## WHAT YOU NEED TO DO
Give the lines of the entries below, starting at the line that contains "The height and" and continuing through the end of the entries, as a JSON list of strings with one string per line. Omit blank lines, and leave the pictures out of the answer.

## EXTRACTED INFORMATION
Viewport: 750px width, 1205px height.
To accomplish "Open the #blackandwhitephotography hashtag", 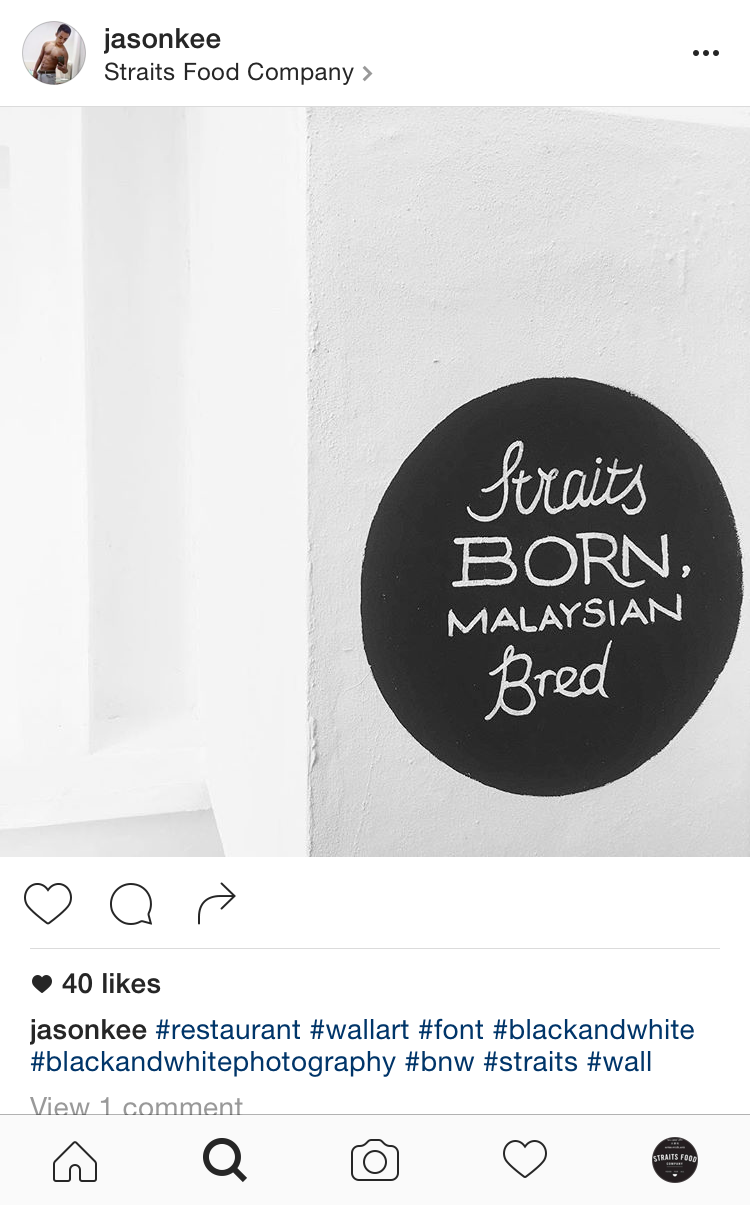I will (x=213, y=1062).
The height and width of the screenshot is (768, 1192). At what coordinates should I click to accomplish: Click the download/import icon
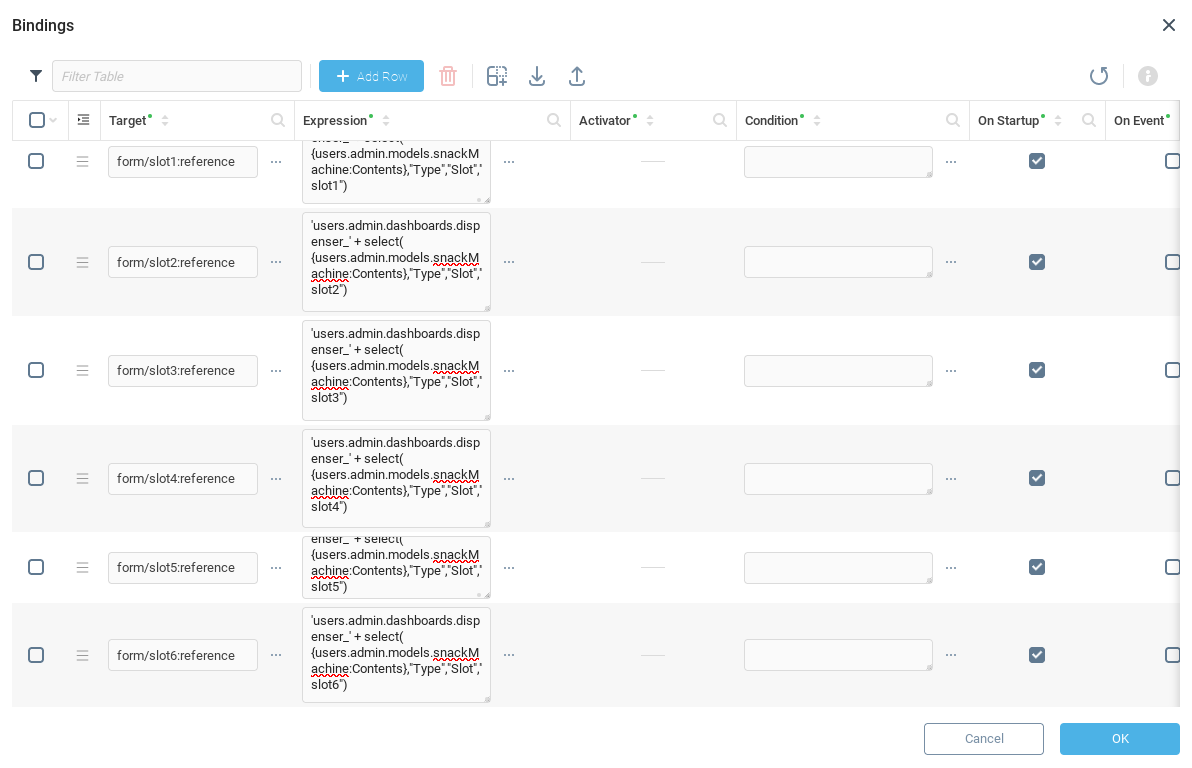click(x=537, y=76)
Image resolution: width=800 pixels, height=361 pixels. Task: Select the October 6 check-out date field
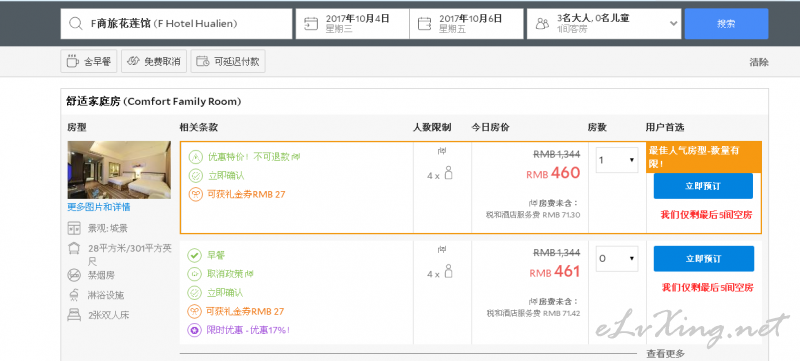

## FULL SOLUTION
[
  "The height and width of the screenshot is (768, 1192). At what coordinates should I click to accomplish: Click the download/import icon",
  "click(x=537, y=76)",
  "Image resolution: width=800 pixels, height=361 pixels. Task: Select the October 6 check-out date field"
]